Carbon Removal Start-Up Successfully Completes the World’s First Seaweed Baling and Sinking Test

Seafields, a carbon removal company based in the UK, has shared details of the world’s first seaweed biomass sinking trials for carbon removal to test the impact on the surrounding environment.

This is the world’s first sinking test of its kind, and the first test to assess environmental impact.

This trial is Seafields’ first step towards an environmental impact study and will assess four different types of biomass—unprocessed Sargassum, Ulva (green algae), kelp and terrestrial biomass. Sinking to the bottom of the sea floor, it’s anticipated that the bales of seaweed will be able to lock away carbon for millennia, helping to reduce atmospheric greenhouse gas concentrations in the future, whilst limiting the impact on the ocean floor to a minimum.

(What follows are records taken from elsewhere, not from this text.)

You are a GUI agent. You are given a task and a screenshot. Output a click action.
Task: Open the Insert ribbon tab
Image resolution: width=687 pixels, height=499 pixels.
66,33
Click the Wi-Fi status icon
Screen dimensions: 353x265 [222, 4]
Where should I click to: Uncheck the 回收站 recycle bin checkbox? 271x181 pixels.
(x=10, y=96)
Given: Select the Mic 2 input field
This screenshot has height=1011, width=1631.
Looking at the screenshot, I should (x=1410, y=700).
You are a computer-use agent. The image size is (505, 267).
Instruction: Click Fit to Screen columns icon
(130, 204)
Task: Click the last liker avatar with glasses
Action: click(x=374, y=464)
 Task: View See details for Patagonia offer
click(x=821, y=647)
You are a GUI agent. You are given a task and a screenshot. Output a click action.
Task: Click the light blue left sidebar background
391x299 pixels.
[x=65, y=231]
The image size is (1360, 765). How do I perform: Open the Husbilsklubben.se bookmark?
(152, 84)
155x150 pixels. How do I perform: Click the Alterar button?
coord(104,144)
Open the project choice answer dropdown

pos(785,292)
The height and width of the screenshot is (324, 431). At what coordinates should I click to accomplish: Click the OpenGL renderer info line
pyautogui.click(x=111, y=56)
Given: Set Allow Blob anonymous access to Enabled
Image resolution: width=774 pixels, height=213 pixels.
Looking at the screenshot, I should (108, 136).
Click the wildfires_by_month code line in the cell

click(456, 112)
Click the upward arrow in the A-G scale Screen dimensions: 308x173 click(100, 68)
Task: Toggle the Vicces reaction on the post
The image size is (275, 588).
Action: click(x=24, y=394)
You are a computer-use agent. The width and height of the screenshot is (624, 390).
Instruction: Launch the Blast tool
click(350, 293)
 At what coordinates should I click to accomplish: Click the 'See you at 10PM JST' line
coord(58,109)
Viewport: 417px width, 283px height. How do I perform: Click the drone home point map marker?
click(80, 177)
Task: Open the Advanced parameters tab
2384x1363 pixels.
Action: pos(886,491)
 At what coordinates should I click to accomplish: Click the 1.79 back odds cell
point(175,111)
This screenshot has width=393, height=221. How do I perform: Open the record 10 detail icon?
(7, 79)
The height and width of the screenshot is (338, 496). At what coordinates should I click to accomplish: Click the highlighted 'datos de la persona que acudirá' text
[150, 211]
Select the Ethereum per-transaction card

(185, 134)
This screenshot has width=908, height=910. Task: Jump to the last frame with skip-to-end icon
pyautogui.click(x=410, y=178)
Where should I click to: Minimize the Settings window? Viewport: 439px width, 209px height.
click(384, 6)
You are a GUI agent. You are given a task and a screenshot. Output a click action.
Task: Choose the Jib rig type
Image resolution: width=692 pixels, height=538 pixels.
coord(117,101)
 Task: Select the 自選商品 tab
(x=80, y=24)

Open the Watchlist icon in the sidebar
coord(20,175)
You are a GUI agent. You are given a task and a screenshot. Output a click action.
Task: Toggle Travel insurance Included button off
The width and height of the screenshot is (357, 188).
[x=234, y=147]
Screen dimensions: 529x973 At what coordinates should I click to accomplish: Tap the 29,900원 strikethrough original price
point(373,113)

John Auckland, CEO of Seafields, said: “This is an incredibly exciting project for all involved and a big milestone in Seafields’ monitoring, reporting, and verification (MRV) process. Three different types of seaweed are being explored together with terrestrial biomass for their effects on the deep-sea community because it’s crucial that we prove our hypothesis that the bales have little impact on the life down there and have a slow degradation rate. Not many studies give us information about the decomposition of seaweed under natural conditions on the deep-sea floor, despite this knowledge being crucial. The hope is that the effect is minimal and that we can do this on a much larger scale one day at specially selected sites.”

Joining forces with Running Tide and the Alfred Wegener Institute, Helmholtz Centre for Polar and Marine Research (AWI), the team deposited the bales in June during an expedition to AWI’s LTER (Long-Term Ecological Research) Observatory HAUSGARTEN on the RV Polarstern at a depth of 3483 meters.